I am trying to sort a vector of strings by the frequency of tis values.
For instance:
x = ["a", "b", "b", "c", "c", "c"]
Since there are 3 "c", 2 "b" and 1 "a", I would like to get a vector of uniques in that order:
["c", "b", "a"]
Currently, I’ve managed to count the existing values:
using StatsBase
x = ["a", "b", "b", "c", "c", "c"]
string_count = StatsBase.countmap(x)
Dict("c"=>3,"b"=>2,"a"=>1)
This returns a dict with frequencies (well, the number of each element), but I am stuck at trying to transform this into a sorted vector of uniques…

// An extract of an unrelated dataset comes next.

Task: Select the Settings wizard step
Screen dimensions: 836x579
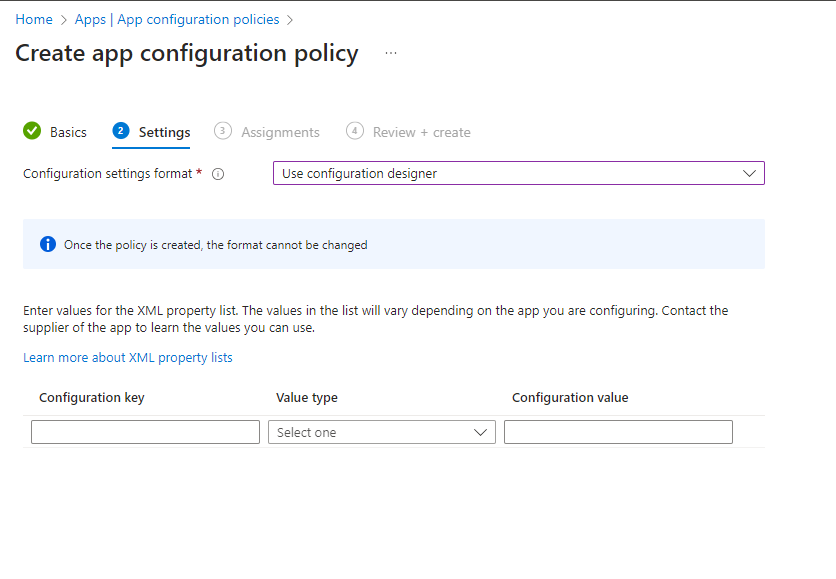Action: point(166,131)
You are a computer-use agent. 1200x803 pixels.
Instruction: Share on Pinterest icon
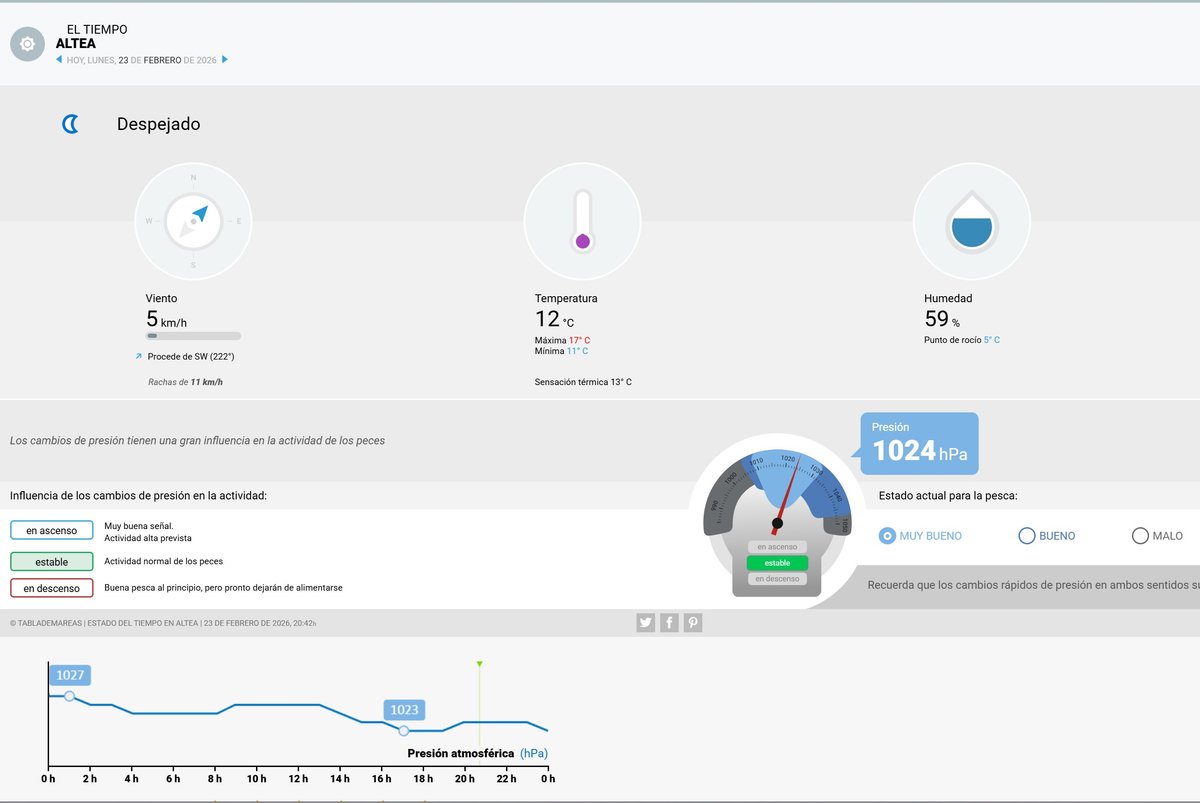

I believe one could extract the keys and values as two columns of a dataframe, sort this dataframe by the number and then extract the column of values, but it seems a bit inefficient…
Here is a solution without dependencies. Credits to @rvasil for noting the keyword arguments to sort.
function count_unique(V::AbstractVector{T}) where T
U = unique(V)
l = length(U)
counts = Dict{T,Int}(zip(U, zeros(l)))
for v in V
counts[v] += 1
end
return counts
end
function frequency_sort(V::AbstractVector)
counts = count_unique(V)
sorted = sort(collect(counts); by=last, rev=true)
return first.(sorted)
end